7 thoughts on “Musings & Thoughts for Thursday, October 13, 2022, or: Insomnia Strikes Again, But Alex Jones Gets His Comeuppance

  1. The Alex Jones saga is indeed very tragic. Conspiracies theories like his can do very severe damage to innocent people. Lunatic conspiracies based on lies and hatred have led to, not just crimes and harassment but genocide. The Elders of Zion conspiracy/fraud is proof of that. People like Alex Jones and his dedicated followers are the most evil people on earth. We all know he does not have a billion dollars but it sends a message in addition to providing the victims some money. It is not about free speech. When you intentionally spread lies that directly harm innocent people, and in this case people who already lost everything, a child, you will be held accountable. EVIL MUST BE STOPPED! Most people understand this.

    Liked by 2 people

    1. Most of Jones’ followers don’t care about facts or respect for others who are different from them. Many (not all) of them don’t have a well-rounded education and brag about not wanting one, and those who do and ought to know better follow right-wing ideologies (and promote them) because it suits their financial and political agendas.

      Jones, like the late Rush Limbaugh, knows deep down that most of what he presents as “news” is BS, but it is a lucrative gig, whether he believes half or even a quarter of what he preaches or not. I have no doubt that he is a true believer when it comes to the “unelected elites really run the U.S.” conspiracies, and he is anti-immigrant like his idol Trump, but I also think that some of the things he says…he says for profit.

      Liked by 1 person

      1. Yes that’s exactly right. He knew he was spreading harmful misinformation that really hurt innocent people in the most awful way possible. That’s why the crazy 1 billion verdict isn’t so crazy. Like a demon he feeds on hatred and fear with lies, except in this case it is a wallet his feeding.

        Liked by 1 person

  2. And yet, even as Alex Jones owes nearly a billion dollars, which he’ll never pay, he still threatens to harass and harangue the families of the Sandy Hook victims. The man has no shame. The man has no soul! Wishing you peace, Alex!

    Liked by 1 person

  3. Unfortunately, if Alex Jones declares bankruptcy, they will erase the debt and he will get a fresh start. I know because I won a lawsuit against someone who worked on my house for $20k. He waited until after the judge awarded me the money then declared bankruptcy. Likely he is waiting for all of the lawsuits to play out and will do the same.

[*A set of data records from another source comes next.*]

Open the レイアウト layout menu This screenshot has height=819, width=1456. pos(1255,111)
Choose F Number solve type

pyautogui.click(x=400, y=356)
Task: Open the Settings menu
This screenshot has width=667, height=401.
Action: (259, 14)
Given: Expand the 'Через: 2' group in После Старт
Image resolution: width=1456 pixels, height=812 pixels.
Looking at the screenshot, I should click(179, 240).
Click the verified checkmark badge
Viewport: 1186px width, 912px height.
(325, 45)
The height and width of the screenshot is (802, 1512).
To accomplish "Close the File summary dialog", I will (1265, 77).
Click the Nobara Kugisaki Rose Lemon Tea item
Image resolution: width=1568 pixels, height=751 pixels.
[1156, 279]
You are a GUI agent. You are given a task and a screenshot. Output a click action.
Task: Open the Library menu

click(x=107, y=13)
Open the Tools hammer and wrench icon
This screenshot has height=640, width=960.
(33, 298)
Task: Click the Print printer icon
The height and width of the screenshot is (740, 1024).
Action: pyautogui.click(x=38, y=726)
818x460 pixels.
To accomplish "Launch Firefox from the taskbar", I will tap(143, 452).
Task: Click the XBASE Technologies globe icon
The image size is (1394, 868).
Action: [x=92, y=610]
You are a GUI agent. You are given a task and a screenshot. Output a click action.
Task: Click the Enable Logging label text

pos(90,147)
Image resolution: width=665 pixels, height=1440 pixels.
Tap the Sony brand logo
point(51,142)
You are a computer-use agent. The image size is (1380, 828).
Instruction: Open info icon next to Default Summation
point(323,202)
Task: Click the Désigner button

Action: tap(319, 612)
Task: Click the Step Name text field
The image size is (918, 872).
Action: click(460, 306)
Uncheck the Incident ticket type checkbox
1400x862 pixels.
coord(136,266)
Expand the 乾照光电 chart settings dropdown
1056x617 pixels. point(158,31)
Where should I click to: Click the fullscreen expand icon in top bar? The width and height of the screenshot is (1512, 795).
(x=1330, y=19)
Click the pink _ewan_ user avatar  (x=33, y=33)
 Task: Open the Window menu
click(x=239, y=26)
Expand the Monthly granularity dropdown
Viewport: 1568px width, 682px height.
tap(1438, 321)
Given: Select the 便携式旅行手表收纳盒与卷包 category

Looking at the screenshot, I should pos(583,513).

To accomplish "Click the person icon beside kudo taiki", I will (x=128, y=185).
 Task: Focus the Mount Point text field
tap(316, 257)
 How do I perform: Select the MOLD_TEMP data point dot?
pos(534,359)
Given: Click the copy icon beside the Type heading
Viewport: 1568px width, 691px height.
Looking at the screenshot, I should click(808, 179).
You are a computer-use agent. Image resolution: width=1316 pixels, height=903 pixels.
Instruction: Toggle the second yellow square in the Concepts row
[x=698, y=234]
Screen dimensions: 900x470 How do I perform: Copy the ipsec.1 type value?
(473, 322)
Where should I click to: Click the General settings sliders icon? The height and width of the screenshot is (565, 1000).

    I lost a family friend on Flight 93. Her brother was the Pastor of the church I grew up in. After 9/11, I found a website where the guy was claiming that Flight 93 was a hoax and all the people were made up. He cited the woman I knew and said her brother was a crisis actor (he’s done prayers at the annual memorial until 45 started showing up at them). I blasted him and, of course, he said “it’s a joke.” The harm that these people do to these grieving families, especially when their followers start harassing them, cannot be overstated.